== Material supplied
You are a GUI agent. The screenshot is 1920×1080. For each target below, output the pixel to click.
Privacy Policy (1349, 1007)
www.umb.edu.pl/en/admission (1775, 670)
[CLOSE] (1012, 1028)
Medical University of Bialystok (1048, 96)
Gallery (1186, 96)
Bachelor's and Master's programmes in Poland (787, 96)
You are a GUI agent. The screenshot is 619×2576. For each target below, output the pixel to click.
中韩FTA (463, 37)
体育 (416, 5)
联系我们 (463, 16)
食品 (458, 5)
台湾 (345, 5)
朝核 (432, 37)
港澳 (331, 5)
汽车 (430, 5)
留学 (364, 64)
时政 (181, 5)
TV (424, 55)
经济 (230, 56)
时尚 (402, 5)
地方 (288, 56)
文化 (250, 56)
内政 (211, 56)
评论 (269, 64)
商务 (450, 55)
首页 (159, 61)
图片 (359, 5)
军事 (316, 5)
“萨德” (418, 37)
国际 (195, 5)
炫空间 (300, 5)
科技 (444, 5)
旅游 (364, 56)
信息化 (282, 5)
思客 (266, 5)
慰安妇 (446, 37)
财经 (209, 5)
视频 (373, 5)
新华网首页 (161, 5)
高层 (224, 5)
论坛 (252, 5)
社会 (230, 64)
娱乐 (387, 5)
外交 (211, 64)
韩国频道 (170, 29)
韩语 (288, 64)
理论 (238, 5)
====
- What the task asks:
Every line above should be reproduced precisely.

- Response to this task:
You are a GUI agent. The screenshot is 1920×1080. For each target below, output the pixel to click.
Privacy Policy (1349, 1007)
www.umb.edu.pl/en/admission (1775, 670)
[CLOSE] (1012, 1028)
Medical University of Bialystok (1048, 96)
Gallery (1186, 96)
Bachelor's and Master's programmes in Poland (787, 96)
You are a GUI agent. The screenshot is 619×2576. For each target below, output the pixel to click.
中韩FTA (463, 37)
体育 (416, 5)
联系我们 (463, 16)
食品 (458, 5)
台湾 (345, 5)
朝核 (432, 37)
港澳 (331, 5)
汽车 (430, 5)
留学 (364, 64)
时政 (181, 5)
TV (424, 55)
经济 (230, 56)
时尚 (402, 5)
地方 (288, 56)
文化 (250, 56)
内政 (211, 56)
评论 (269, 64)
商务 (450, 55)
首页 (159, 61)
图片 (359, 5)
军事 (316, 5)
“萨德” (418, 37)
国际 (195, 5)
炫空间 (300, 5)
科技 (444, 5)
旅游 (364, 56)
信息化 (282, 5)
思客 (266, 5)
慰安妇 (446, 37)
财经 (209, 5)
视频 (373, 5)
新华网首页 (161, 5)
高层 (224, 5)
论坛 (252, 5)
社会 (230, 64)
娱乐 (387, 5)
外交 (211, 64)
韩国频道 (170, 29)
韩语 (288, 64)
理论 (238, 5)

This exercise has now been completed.